Reading text:
The company also said its earnings improved in the first quarter, providing an encouraging sign that the restructuring effort has started to pay off, and lending weight to suggestions that the embattled European chemicals industry may see some form of recovery in 2004.
The independent structure - which for the time being only applies internally - leaves Bayer with the pharmaceuticals unit, which includes its nutrition activities, as well as its materials science and agrochemical operations, and is designed to improve competitiveness by simplifying what had been regarded in some quarters as an unwieldy corporate structure.
Lanxess is scheduled to be listed on the stock exchange at the beginning of 2005, and the decision as to whether this will take place via an initial public offering (IPO) or a spin-off will be taken over the coming weeks. Until the stock market flotation, it will continue to operate under the umbrella of the Bayer holding company.

Task details: Restate the passage on Bayer's restructuring starting at "The independent structure" and ending at "Bayer holding company.", substituting "the parent group" for "Bayer" throughout.

Saved data entries:
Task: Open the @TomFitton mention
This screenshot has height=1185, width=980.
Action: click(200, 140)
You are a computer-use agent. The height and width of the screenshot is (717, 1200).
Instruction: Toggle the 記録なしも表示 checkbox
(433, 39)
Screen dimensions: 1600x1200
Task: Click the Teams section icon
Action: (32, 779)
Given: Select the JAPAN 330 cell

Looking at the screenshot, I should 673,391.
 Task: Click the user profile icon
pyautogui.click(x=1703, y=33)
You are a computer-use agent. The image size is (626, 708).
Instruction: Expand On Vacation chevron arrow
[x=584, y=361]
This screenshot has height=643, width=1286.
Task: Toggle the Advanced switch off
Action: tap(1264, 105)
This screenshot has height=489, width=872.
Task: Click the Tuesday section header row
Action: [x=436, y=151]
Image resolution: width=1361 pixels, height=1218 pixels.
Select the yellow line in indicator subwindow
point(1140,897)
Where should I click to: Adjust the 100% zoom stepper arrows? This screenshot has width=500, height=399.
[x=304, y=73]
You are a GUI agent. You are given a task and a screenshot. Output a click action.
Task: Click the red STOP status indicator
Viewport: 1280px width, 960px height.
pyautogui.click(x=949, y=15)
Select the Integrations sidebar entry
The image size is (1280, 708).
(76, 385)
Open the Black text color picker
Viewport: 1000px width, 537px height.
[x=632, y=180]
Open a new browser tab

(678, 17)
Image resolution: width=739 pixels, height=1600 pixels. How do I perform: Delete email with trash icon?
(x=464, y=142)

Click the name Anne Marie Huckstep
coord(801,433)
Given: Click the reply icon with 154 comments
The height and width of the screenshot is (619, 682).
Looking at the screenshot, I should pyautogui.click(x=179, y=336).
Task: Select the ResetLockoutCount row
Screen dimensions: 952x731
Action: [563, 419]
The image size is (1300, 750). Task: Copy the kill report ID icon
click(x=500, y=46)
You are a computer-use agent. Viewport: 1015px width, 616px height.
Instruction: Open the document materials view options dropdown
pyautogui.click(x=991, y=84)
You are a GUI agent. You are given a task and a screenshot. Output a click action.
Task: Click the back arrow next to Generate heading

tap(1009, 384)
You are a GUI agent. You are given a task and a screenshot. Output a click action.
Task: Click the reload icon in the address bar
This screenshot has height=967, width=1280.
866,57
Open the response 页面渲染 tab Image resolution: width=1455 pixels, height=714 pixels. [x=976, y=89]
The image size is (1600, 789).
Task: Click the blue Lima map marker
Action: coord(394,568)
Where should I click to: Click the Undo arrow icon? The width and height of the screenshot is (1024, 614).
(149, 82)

Solved exercise:
The independent structure - which for the time being only applies internally - leaves the parent group with the pharmaceuticals unit, which includes its nutrition activities, as well as its materials science and agrochemical operations, and is designed to improve competitiveness by simplifying what had been regarded in some quarters as an unwieldy corporate structure.
Lanxess is scheduled to be listed on the stock exchange at the beginning of 2005, and the decision as to whether this will take place via an initial public offering (IPO) or a spin-off will be taken over the coming weeks. Until the stock market flotation, it will continue to operate under the umbrella of the the parent group holding company.